Subway: Smelly and full of chemicals or healthy alternative?

    Subway bread uses same chemical used in yoga mats and shoe soles (Megan Cooke/AQ)
    Subway bread uses same chemical used in yoga mats and shoe soles (Megan Cooke/AQ)
    Subway bread uses same chemical used in yoga mats and shoe soles (Megan Cooke/AQ)

    Subway opened on St. Thomas University campus in December, and what seemed to be a good alternative for students has turned into something a lot complain about.

    For third-year student Dylan Hackett, it’s the smell that irritates her the most.

    “The entire building smells like Subway. Some people enjoy that but I don’t enjoy it at all … Immediately you walk in and that smell hits you, and then there’s this line right in front of the door you have to get through.”

    Space is also an issue now in JDH. The new Subway caused a lot of trouble during the Clubs and Societies Fair earlier this semester.

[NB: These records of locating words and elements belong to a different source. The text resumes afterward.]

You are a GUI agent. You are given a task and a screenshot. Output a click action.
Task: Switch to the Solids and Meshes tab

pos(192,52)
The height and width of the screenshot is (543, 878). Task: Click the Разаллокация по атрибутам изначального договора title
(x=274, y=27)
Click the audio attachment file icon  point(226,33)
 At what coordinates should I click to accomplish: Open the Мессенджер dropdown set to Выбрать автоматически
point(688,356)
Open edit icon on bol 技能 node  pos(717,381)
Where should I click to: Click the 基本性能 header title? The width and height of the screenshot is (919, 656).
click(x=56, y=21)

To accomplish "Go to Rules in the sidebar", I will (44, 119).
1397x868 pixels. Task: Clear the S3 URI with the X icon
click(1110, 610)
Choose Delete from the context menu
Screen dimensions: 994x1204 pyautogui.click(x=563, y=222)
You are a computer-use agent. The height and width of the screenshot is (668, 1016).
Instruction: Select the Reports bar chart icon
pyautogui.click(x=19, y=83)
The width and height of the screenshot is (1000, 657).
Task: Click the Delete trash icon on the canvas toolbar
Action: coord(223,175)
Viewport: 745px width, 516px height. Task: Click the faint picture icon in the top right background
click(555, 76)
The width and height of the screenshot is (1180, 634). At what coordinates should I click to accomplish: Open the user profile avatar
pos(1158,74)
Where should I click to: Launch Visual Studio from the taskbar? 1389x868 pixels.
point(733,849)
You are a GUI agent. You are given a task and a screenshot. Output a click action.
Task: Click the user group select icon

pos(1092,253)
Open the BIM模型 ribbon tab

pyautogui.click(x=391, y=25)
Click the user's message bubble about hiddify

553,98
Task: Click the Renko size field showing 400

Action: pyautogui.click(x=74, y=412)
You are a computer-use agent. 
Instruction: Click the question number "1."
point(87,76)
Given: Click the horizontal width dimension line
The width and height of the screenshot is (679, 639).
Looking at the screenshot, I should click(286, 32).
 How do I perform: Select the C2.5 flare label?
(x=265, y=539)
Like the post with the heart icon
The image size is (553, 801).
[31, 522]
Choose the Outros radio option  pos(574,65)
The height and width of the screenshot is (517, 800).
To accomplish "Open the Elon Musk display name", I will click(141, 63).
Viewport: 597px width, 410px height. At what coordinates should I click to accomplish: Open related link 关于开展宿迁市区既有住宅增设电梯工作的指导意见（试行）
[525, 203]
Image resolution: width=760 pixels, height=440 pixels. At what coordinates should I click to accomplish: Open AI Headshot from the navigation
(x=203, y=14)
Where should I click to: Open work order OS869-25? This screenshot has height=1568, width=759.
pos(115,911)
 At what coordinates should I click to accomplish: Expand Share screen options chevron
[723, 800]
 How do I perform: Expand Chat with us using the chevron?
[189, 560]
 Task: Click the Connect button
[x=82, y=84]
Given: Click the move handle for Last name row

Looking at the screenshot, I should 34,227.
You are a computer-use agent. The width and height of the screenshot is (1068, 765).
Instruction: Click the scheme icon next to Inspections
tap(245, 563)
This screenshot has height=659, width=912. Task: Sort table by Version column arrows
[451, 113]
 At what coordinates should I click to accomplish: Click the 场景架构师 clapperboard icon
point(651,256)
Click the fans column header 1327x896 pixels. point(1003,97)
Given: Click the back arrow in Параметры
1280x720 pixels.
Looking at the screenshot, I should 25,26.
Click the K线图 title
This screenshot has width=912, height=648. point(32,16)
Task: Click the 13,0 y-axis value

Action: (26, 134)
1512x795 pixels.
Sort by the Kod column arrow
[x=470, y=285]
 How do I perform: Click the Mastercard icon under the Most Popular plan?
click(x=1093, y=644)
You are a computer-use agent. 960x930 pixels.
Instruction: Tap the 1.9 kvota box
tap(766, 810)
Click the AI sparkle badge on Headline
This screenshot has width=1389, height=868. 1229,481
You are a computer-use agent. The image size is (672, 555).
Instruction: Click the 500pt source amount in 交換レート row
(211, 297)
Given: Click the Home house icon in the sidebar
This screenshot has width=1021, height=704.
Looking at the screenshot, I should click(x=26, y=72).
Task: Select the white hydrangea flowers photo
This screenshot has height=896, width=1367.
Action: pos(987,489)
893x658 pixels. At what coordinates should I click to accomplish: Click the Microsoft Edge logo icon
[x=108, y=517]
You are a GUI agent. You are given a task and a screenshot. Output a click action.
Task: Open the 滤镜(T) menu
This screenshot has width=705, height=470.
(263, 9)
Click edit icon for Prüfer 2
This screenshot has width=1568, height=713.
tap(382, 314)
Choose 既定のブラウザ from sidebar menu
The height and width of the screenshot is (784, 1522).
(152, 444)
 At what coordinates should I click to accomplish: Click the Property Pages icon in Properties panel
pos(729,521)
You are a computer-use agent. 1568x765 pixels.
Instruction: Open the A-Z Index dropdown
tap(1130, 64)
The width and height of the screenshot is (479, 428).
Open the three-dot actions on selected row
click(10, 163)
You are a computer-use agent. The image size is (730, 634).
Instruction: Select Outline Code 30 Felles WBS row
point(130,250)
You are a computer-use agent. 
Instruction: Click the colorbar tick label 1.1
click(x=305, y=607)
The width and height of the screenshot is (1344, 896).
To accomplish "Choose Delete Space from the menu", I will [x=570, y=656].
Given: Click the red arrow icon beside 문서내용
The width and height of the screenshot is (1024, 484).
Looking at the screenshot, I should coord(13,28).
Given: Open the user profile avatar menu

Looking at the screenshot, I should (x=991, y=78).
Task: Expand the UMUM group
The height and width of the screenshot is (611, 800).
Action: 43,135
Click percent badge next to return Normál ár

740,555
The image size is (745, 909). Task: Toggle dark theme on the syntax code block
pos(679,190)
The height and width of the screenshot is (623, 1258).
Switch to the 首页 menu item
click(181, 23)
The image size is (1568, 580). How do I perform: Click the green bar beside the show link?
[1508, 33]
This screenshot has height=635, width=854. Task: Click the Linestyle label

    “I appreciate having another food option on campus but if improvements like this are going to limit the space available for student events like the clubs and societies fair, more space has to be made available,” said third-year student Kaley Scott Etheridge.

    Fourth-year student Trevor Watson is more optimistic about the new Subway.

    “It definitely helps with the cafeteria line. It gives people more options. It might intrude on some of the things in JDH but I mean, it’s cutting down lines, which gets people to class faster,” he said. “As for people who use this place for their organizations, it’s a huge campus. Yes, this is the place that most people come, but they could work around it.”

    The smell and the lack of space in JDH isn’t all that’s causing complaints about Subway. Recently, uproar has caused Subway to announce they will remove a chemical from their bread that is also found in yoga mats and shoe soles. In bread, it is used as a flour-bleaching agent and to make the dough easier to work with. Already banned in Europe, azodicarbonamide is being phased out in North America.

    Hackett said this just reinforces why she doesn’t eat at Subway.

    “I think the [news about the] chemical is funny because it coincided with the opening of the JDH Subway,” said Hackett. “I don’t think it’s something someone should be intaking. Even if you eat a ‘healthy’ sub at Subway, it’s not that healthy. People don’t think of things like preservatives, or sodium, or things like that. I think it’s a lot healthier than a lot of things, but it shouldn’t be pushed as the healthy option, which a lot of times it is.”

    Etheridge said the new chemical found in the bread probably won’t stop him from eating at Subway.

    “I have a lot of faith in the people who make decisions about what is safe and isn’t safe to eat,” he said. “It’s more of a ‘I’d rather they didn’t’ than ‘I’m vehemently against it.’ Food additives, even ones that don’t seem like food, are added to food all the time. It’s pretty much inescapable.”